-------- Extracted data --------

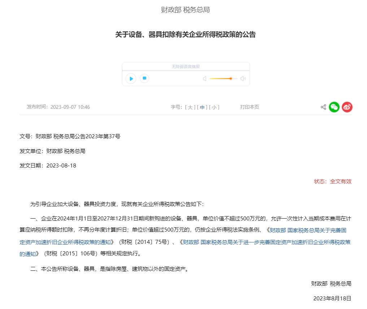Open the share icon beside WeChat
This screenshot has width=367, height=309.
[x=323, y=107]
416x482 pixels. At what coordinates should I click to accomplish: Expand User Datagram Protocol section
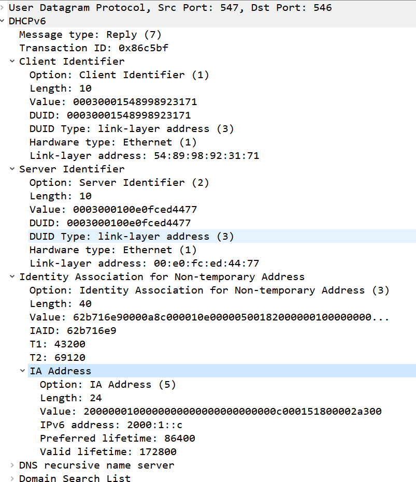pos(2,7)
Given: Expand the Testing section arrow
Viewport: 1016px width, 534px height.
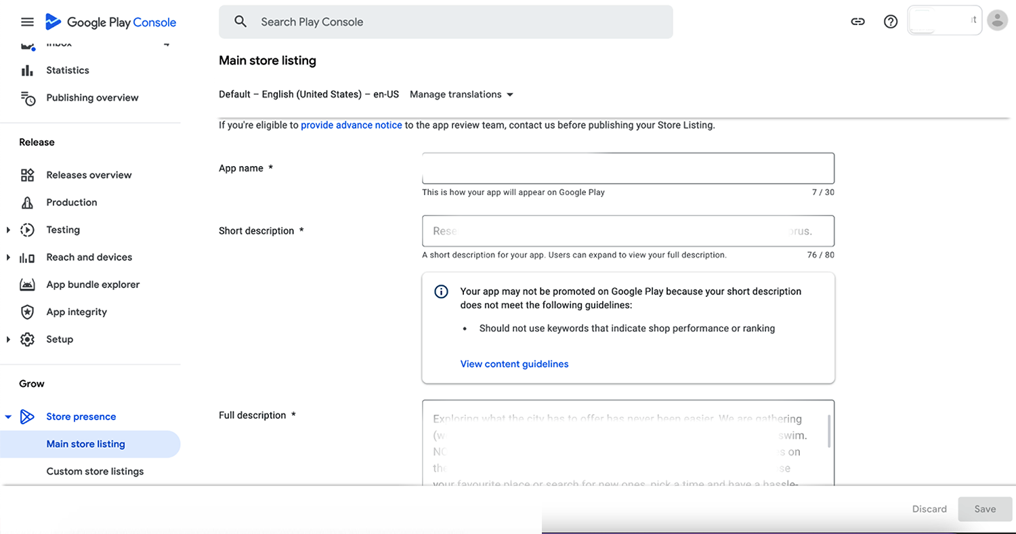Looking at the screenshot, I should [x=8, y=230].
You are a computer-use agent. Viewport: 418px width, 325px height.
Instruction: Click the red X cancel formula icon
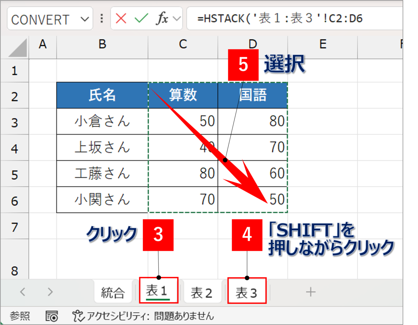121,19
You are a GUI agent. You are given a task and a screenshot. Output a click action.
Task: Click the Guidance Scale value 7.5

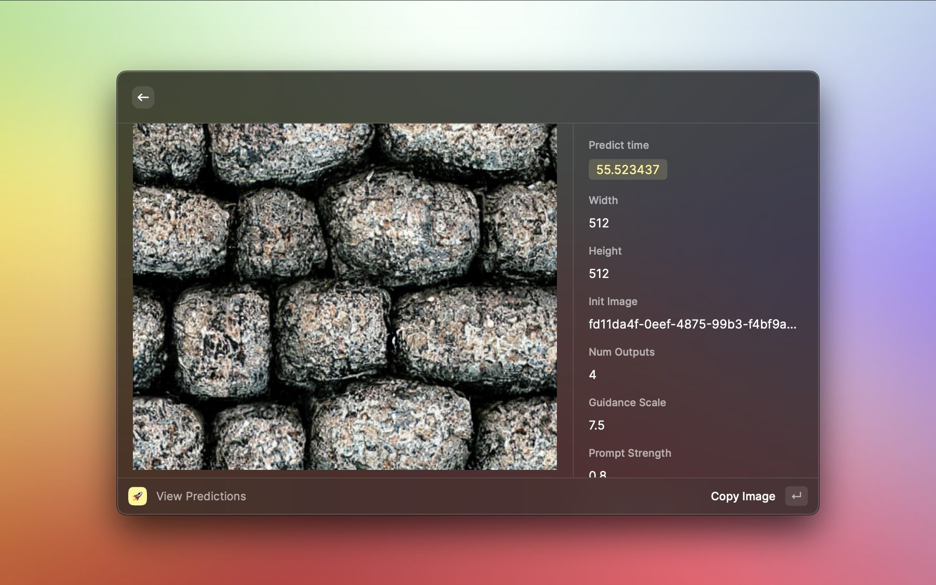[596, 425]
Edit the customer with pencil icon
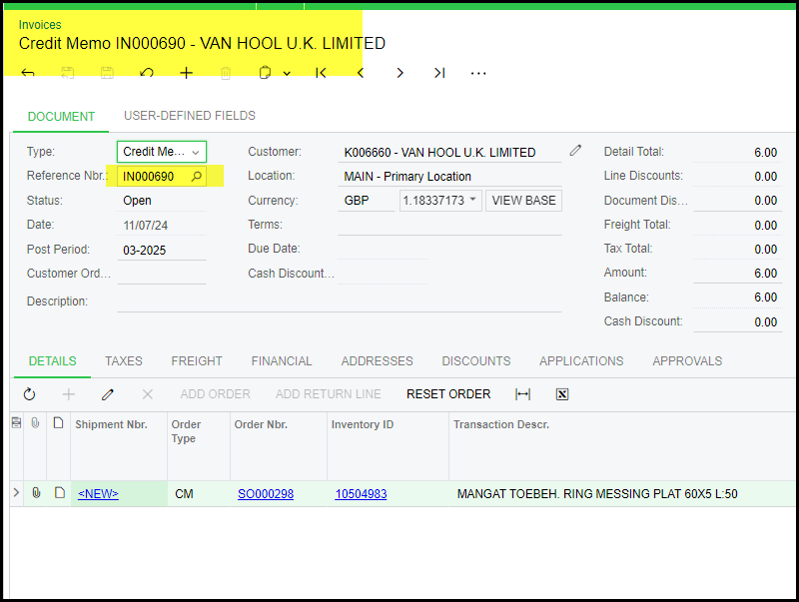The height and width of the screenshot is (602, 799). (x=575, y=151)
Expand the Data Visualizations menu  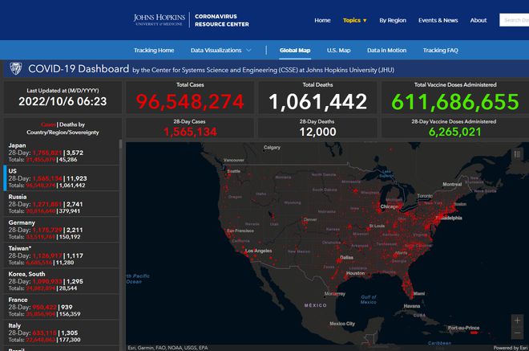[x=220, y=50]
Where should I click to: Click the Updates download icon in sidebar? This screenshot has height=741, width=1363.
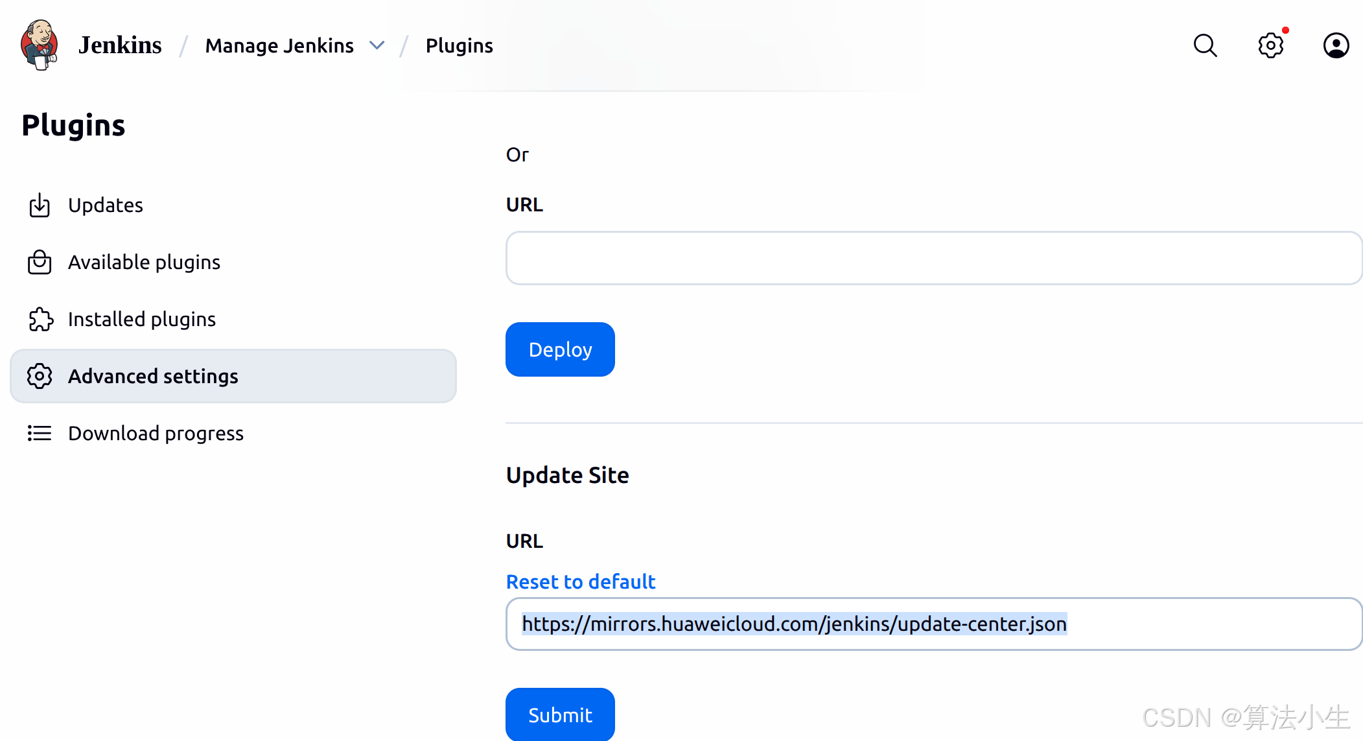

--------

Please count the lines in the records above that contain the string "agent", and reply with the number alone.

2